Image size         Time to execute in (ms)
                    
        (Single-core)   (Multi-core)
256x256                   18                          8
512x512                   65                        21
1024x1024             260                        75

       Amount of time needed to twist  Lenna image is given in the above table. Lenna image with 1024x 1024 takes 260ms in single core and 75ms in multi-core to perform twist operation. From this it is very clear, in a single-core processor, as image size increases execution time increases exponentially but in multi-core processor in goes in linear fashion [1].

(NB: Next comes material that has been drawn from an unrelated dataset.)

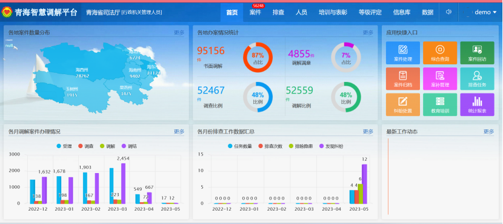Screen dimensions: 503x224
Task: Open the 教育培训 shortcut tile
Action: click(440, 104)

        Algorithms will exhibit either fine grain or medium grain or course grain parallelism. Smoothing, sharpening, filtering and convolution image processing functions operate on entire image and they are classified as fine-grain systems.  Medium grain parallelism is exhibited by Hough transform, motion analysis and the functions operate on part of an image.  Position estimation and object recognition comes under the class of course grain and parallelism exhibited is very less [2].  Algorithms can be split into memory-bound and CPU bound algorithms. In CPU bound algorithms no of cores helps to achieve linear-speed up subject to Amdahl's law [3].

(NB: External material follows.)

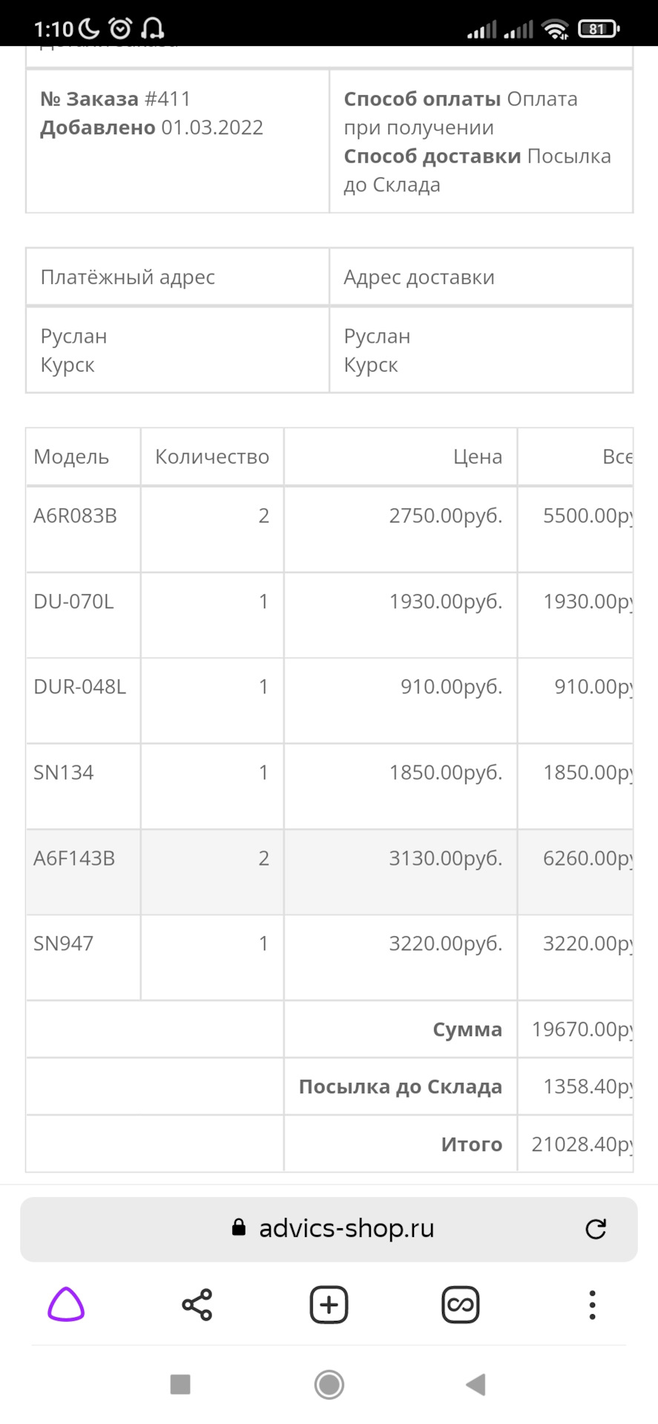Tap the Alice assistant icon
The width and height of the screenshot is (658, 1424).
[x=66, y=1305]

       Multiprocessors are developed by Intel and AMD are very popular. Following table content got from [3].
Multicore Processor        No of core    Clock speed
Intel Xeon E5649                    12                2.53GHz
AMD Opteron 6220               16                3.00GHz
AMD Phenom X4(9550)          4                2.20GHz

        Intel Xeon was launched in 2002.  Intel introduced simultaneous multiple threading capability and named it as Hyper Threading. It has also launched Core 2 Duo T7250, which is a low voltage mobile processor runs at 2GHz. Sony’s Playstation 3 has a very powerful multi-core processor.  This is called Cell Broadband Engine and it is developed jointly by Sony, Toshiba and IBM.  It has a 64bit PowerPC processor connected by a circular bus to eight RISC (Reduced Instruction Set Computing) with 128 SIMD (Single Instruction Multiple Data) architecture based co-processors. SIMD is well suited  to exploit  fine grain parallelism.

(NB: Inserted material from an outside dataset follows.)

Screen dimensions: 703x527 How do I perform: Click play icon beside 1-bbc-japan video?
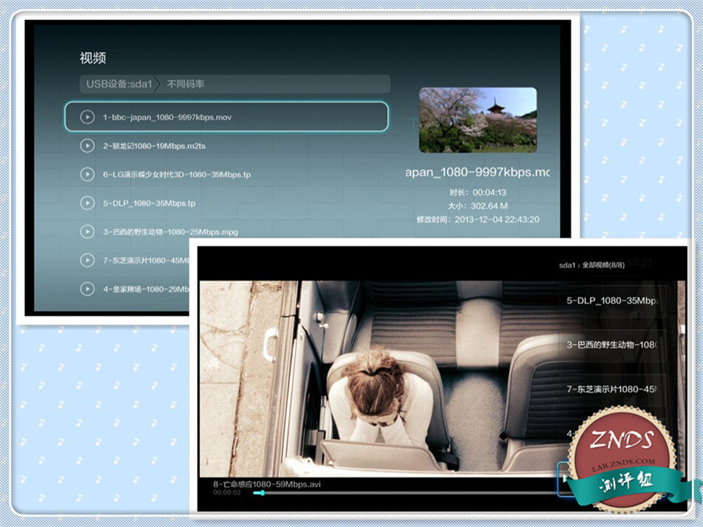coord(87,117)
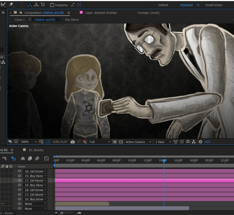Switch to the Dr. Bumby timeline tab
This screenshot has width=234, height=215.
tap(36, 150)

In the part two series GPU and OpenMP Application Program Interface (API) wil l be discussed.


Source

[1] Greg Slabaugh, Richard Boyes, Xiaoyun Yang, "Multicore Image Processing with OpenMP", Appeared in IEEE Signal Processing Magazine, March 2010, pp134-138. But it can be downloaded from  http://www.soi.city.ac.uk/~sbbh653/publications/OpenMP_SPM.pdf (PDF, 1160KB )
[2] Trupti Patil, "Evaluation of Multi-core Architecture for Image Processing,"  MS Thesis,  year 2009, at Graduate School of Clemson University (PDF, 1156KB) www.ces.clemson.edu/~stb/students/trupti_thesis.pdf

[3] OpenMP in GraphicsMagick,  http://www.graphicsmagick.org/OpenMP.html


Note
  • Please read [1], as it is insightful and language used is simpler compared to standard technical articles.
  • Warped Lena and above table was adapted from [1] and not copied.  GIMP software was used to create the warped effect on the Lenna image.